■ YOUR INSTRUCTIONS ■
Your task is to repeat each record verbatim, exactly as it was written.

■ Saved data entries ■
- - -
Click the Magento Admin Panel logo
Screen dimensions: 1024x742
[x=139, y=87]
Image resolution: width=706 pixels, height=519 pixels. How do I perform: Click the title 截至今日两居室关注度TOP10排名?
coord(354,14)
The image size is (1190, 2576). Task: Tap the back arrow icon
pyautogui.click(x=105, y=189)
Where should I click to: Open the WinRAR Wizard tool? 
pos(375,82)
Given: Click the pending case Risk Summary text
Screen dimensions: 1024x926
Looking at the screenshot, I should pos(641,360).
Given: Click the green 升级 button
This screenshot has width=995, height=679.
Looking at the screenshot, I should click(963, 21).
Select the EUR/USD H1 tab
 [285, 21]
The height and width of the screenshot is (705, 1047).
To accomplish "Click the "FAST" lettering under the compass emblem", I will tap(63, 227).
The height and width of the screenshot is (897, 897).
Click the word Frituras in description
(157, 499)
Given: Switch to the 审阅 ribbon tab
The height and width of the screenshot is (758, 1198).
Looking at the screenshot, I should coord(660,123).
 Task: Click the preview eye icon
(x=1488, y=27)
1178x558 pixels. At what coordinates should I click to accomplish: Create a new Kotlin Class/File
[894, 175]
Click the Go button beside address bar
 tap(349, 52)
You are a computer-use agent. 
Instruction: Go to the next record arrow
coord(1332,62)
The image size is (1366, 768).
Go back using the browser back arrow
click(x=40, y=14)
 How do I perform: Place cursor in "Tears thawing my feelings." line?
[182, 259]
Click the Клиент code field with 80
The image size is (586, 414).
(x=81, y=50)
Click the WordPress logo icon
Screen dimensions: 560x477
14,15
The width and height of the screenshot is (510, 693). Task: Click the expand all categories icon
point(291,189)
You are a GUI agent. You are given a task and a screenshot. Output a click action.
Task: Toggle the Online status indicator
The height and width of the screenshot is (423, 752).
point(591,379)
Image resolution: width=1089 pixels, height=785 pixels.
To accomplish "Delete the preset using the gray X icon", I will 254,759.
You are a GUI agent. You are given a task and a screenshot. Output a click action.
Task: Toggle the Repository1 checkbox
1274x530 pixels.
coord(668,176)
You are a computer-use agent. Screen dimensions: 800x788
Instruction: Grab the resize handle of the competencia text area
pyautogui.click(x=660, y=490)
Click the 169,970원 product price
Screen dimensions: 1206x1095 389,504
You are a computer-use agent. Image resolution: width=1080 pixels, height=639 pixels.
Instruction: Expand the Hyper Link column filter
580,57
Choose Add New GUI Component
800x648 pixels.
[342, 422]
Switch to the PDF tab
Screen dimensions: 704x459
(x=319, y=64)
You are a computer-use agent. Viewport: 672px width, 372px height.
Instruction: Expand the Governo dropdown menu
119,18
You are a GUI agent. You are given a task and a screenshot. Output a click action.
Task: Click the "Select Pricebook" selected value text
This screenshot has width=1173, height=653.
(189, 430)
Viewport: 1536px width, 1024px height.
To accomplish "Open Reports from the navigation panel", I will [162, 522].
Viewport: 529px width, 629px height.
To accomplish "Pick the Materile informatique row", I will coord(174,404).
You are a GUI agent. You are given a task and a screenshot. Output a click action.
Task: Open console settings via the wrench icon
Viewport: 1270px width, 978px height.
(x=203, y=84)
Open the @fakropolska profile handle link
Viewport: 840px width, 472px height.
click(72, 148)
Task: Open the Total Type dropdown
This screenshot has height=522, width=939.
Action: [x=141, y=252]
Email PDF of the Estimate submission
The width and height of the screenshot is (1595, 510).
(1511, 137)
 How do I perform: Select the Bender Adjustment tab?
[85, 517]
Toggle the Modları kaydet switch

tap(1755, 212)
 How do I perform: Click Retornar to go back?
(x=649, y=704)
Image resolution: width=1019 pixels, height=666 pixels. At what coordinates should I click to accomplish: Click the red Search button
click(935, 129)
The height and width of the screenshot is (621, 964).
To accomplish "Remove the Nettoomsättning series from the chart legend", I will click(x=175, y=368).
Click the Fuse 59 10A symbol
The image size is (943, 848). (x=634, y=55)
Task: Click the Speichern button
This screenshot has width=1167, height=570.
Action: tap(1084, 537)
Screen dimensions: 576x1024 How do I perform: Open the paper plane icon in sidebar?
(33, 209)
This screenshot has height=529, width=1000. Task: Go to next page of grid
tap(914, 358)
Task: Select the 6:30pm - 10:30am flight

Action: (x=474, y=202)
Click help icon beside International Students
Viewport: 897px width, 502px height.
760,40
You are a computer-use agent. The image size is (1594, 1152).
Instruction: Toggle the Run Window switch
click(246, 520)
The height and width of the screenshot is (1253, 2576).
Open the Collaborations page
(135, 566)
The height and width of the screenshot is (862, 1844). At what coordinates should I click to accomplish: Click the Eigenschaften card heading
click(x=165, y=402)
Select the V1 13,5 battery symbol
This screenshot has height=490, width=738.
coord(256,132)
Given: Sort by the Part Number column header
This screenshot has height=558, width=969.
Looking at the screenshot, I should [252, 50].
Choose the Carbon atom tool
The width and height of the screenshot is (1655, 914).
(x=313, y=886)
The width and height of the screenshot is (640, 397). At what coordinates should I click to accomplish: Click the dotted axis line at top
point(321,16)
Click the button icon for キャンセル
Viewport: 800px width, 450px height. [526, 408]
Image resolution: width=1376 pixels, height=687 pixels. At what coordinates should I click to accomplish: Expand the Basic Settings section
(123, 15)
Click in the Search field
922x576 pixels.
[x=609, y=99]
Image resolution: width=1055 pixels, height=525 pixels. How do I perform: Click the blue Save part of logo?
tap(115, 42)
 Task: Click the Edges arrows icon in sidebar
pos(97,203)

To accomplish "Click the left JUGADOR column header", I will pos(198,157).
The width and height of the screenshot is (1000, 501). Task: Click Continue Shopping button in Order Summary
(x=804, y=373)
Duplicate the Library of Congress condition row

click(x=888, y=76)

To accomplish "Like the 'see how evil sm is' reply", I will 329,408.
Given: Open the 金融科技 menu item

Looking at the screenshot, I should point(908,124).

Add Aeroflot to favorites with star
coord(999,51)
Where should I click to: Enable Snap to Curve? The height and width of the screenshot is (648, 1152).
- - -
■ SOLUTION TO THE PROBLEM ■
Click the Magento Admin Panel logo
Screen dimensions: 1024x742
[x=139, y=87]
Image resolution: width=706 pixels, height=519 pixels. How do I perform: Click the title 截至今日两居室关注度TOP10排名?
coord(354,14)
The image size is (1190, 2576). Task: Tap the back arrow icon
pyautogui.click(x=105, y=189)
Where should I click to: Open the WinRAR Wizard tool? 
pos(375,82)
Given: Click the pending case Risk Summary text
Screen dimensions: 1024x926
Looking at the screenshot, I should pos(641,360).
Given: Click the green 升级 button
This screenshot has width=995, height=679.
Looking at the screenshot, I should click(963, 21).
Select the EUR/USD H1 tab
 [285, 21]
The height and width of the screenshot is (705, 1047).
To accomplish "Click the "FAST" lettering under the compass emblem", I will tap(63, 227).
The height and width of the screenshot is (897, 897).
Click the word Frituras in description
(157, 499)
Given: Switch to the 审阅 ribbon tab
The height and width of the screenshot is (758, 1198).
Looking at the screenshot, I should coord(660,123).
 Task: Click the preview eye icon
(x=1488, y=27)
1178x558 pixels. At what coordinates should I click to accomplish: Create a new Kotlin Class/File
[894, 175]
Click the Go button beside address bar
 tap(349, 52)
You are a computer-use agent. 
Instruction: Go to the next record arrow
coord(1332,62)
The image size is (1366, 768).
Go back using the browser back arrow
click(x=40, y=14)
 How do I perform: Place cursor in "Tears thawing my feelings." line?
[182, 259]
Click the Клиент code field with 80
The image size is (586, 414).
(x=81, y=50)
Click the WordPress logo icon
Screen dimensions: 560x477
14,15
The width and height of the screenshot is (510, 693). Task: Click the expand all categories icon
point(291,189)
You are a GUI agent. You are given a task and a screenshot. Output a click action.
Task: Toggle the Online status indicator
The height and width of the screenshot is (423, 752).
point(591,379)
Image resolution: width=1089 pixels, height=785 pixels.
To accomplish "Delete the preset using the gray X icon", I will 254,759.
You are a GUI agent. You are given a task and a screenshot. Output a click action.
Task: Toggle the Repository1 checkbox
1274x530 pixels.
coord(668,176)
You are a computer-use agent. Screen dimensions: 800x788
Instruction: Grab the resize handle of the competencia text area
pyautogui.click(x=660, y=490)
Click the 169,970원 product price
Screen dimensions: 1206x1095 389,504
You are a computer-use agent. Image resolution: width=1080 pixels, height=639 pixels.
Instruction: Expand the Hyper Link column filter
580,57
Choose Add New GUI Component
800x648 pixels.
[342, 422]
Switch to the PDF tab
Screen dimensions: 704x459
(x=319, y=64)
You are a computer-use agent. Viewport: 672px width, 372px height.
Instruction: Expand the Governo dropdown menu
119,18
You are a GUI agent. You are given a task and a screenshot. Output a click action.
Task: Click the "Select Pricebook" selected value text
This screenshot has width=1173, height=653.
(189, 430)
Viewport: 1536px width, 1024px height.
To accomplish "Open Reports from the navigation panel", I will [162, 522].
Viewport: 529px width, 629px height.
To accomplish "Pick the Materile informatique row", I will coord(174,404).
You are a GUI agent. You are given a task and a screenshot. Output a click action.
Task: Open console settings via the wrench icon
Viewport: 1270px width, 978px height.
(x=203, y=84)
Open the @fakropolska profile handle link
Viewport: 840px width, 472px height.
click(72, 148)
Task: Open the Total Type dropdown
This screenshot has height=522, width=939.
Action: [x=141, y=252]
Email PDF of the Estimate submission
The width and height of the screenshot is (1595, 510).
(1511, 137)
 How do I perform: Select the Bender Adjustment tab?
[85, 517]
Toggle the Modları kaydet switch

tap(1755, 212)
 How do I perform: Click Retornar to go back?
(x=649, y=704)
Image resolution: width=1019 pixels, height=666 pixels. At what coordinates should I click to accomplish: Click the red Search button
click(935, 129)
The height and width of the screenshot is (621, 964).
To accomplish "Remove the Nettoomsättning series from the chart legend", I will click(x=175, y=368).
Click the Fuse 59 10A symbol
The image size is (943, 848). (x=634, y=55)
Task: Click the Speichern button
This screenshot has width=1167, height=570.
Action: tap(1084, 537)
Screen dimensions: 576x1024 How do I perform: Open the paper plane icon in sidebar?
(33, 209)
This screenshot has height=529, width=1000. Task: Go to next page of grid
tap(914, 358)
Task: Select the 6:30pm - 10:30am flight

Action: (x=474, y=202)
Click help icon beside International Students
Viewport: 897px width, 502px height.
760,40
You are a computer-use agent. The image size is (1594, 1152).
Instruction: Toggle the Run Window switch
click(246, 520)
The height and width of the screenshot is (1253, 2576).
Open the Collaborations page
(135, 566)
The height and width of the screenshot is (862, 1844). At what coordinates should I click to accomplish: Click the Eigenschaften card heading
click(x=165, y=402)
Select the V1 13,5 battery symbol
This screenshot has height=490, width=738.
coord(256,132)
Given: Sort by the Part Number column header
This screenshot has height=558, width=969.
Looking at the screenshot, I should [252, 50].
Choose the Carbon atom tool
The width and height of the screenshot is (1655, 914).
(x=313, y=886)
The width and height of the screenshot is (640, 397). At what coordinates should I click to accomplish: Click the dotted axis line at top
point(321,16)
Click the button icon for キャンセル
Viewport: 800px width, 450px height. [526, 408]
Image resolution: width=1376 pixels, height=687 pixels. At what coordinates should I click to accomplish: Expand the Basic Settings section
(123, 15)
Click in the Search field
922x576 pixels.
[x=609, y=99]
Image resolution: width=1055 pixels, height=525 pixels. How do I perform: Click the blue Save part of logo?
tap(115, 42)
 Task: Click the Edges arrows icon in sidebar
pos(97,203)

To accomplish "Click the left JUGADOR column header", I will pos(198,157).
The width and height of the screenshot is (1000, 501). Task: Click Continue Shopping button in Order Summary
(x=804, y=373)
Duplicate the Library of Congress condition row

click(x=888, y=76)

To accomplish "Like the 'see how evil sm is' reply", I will 329,408.
Given: Open the 金融科技 menu item

Looking at the screenshot, I should point(908,124).

Add Aeroflot to favorites with star
coord(999,51)
Where should I click to: Enable Snap to Curve? The height and width of the screenshot is (648, 1152).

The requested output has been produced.